## Reading text
>>>
I have been in a lot of pain lately over something that initially made no sense: having my satellite service disconnected on January third. I’ve known I would be moving for months. Hiring a mover? No problem. Planning to get cable hooked up? No problem. Cancelling my Dish service? I want to cry. Huh?
Talking about it with one friend, she reminded me of how certain things coincided time-wise. In 2008, Barry retired at the end of June. As part of retirement, my parents arranged for us to have Dish hooked up. One week after Barry retired, he had a big tumor on his neck and that was the start of the cancer drama of chemo, radiation, and surgery. Even when we moved to the apartment I am in now, Dish moved with us. And we have never had any problem with it whatsoever. But the new place doesn’t allow satellite and the buildings are kind of close together and I don’t know that they could get a signal.
<<<
## Data extracts
>>>
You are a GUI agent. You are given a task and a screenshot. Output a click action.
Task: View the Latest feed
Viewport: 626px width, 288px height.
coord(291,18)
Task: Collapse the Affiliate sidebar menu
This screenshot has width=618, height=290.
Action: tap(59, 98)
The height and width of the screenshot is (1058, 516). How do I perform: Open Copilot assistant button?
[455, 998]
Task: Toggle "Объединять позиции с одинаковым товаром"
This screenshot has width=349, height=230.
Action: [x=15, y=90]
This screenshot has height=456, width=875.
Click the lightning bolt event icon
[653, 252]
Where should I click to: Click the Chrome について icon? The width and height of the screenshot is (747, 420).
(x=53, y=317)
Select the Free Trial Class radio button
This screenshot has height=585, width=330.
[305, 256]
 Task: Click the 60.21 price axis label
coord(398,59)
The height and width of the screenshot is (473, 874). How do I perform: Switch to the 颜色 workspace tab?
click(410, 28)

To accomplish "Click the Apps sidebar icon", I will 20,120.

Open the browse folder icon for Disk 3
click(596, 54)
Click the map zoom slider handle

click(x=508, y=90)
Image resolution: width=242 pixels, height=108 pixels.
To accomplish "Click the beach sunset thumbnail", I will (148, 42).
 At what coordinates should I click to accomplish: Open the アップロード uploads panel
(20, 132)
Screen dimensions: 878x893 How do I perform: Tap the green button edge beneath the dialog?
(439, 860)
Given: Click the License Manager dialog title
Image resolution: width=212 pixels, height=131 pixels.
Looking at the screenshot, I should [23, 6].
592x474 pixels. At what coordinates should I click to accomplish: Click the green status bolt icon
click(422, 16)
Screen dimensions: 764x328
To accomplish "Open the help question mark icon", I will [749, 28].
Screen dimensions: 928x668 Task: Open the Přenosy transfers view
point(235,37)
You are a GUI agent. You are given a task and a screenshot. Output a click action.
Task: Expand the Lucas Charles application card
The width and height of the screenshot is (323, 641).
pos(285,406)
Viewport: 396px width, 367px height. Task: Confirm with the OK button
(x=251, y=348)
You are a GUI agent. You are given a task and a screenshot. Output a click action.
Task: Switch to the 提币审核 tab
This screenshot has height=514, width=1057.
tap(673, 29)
<<<
## Assignment 1
Copy the passage about cancelling the satellite service from "Talking about it" up to and including "get a signal.".
## Assignment 2
Answer these questions using the passage about cancelling the satellite service:
(a) On what date was the satellite service disconnected?
(b) In what year, and at what point in that year, did Barry retire?
(c) How long after retiring did Barry have a big tumor on his neck?
## Assignment 3
Continue the passage about cancelling the satellite service from its last sentence.
The records are separate material, unrelated to the passage about cancelling the satellite service.

## Response area 1
Talking about it with one friend, she reminded me of how certain things coincided time-wise. In 2008, Barry retired at the end of June. As part of retirement, my parents arranged for us to have Dish hooked up. One week after Barry retired, he had a big tumor on his neck and that was the start of the cancer drama of chemo, radiation, and surgery. Even when we moved to the apartment I am in now, Dish moved with us. And we have never had any problem with it whatsoever. But the new place doesn’t allow satellite and the buildings are kind of close together and I don’t know that they could get a signal.

## Response area 2
(a) January third
(b) 2008, at the end of June
(c) One week

## Response area 3
Then I talked about it with another friend and she talked about how it would be a disconnection from my past. It hit me hard how it would be an actual, literal disconnection from some of what Barry and I had shared together. This is no metaphor. And I will have to do without any form of TV at all for a few days before I move because of my job. No TV? Part of me is panicking. And it’s not like I have no reading material.
Part of me has no sympathy for myself. One of my friends, the one in Maryland, left Michigan in bankruptcy and foreclosure. Right now, there is a bill that might not get signed into law, leaving many renters out on the street. Millions of Americans have no food. And I’m whining that I’m having my Dish service discontinued. I have some high-class problem and I know it.
At least I have some clue as to why I’m on the verge of tears now. Before I talked to my friends, it felt like such an odd over-reaction. Now I get it.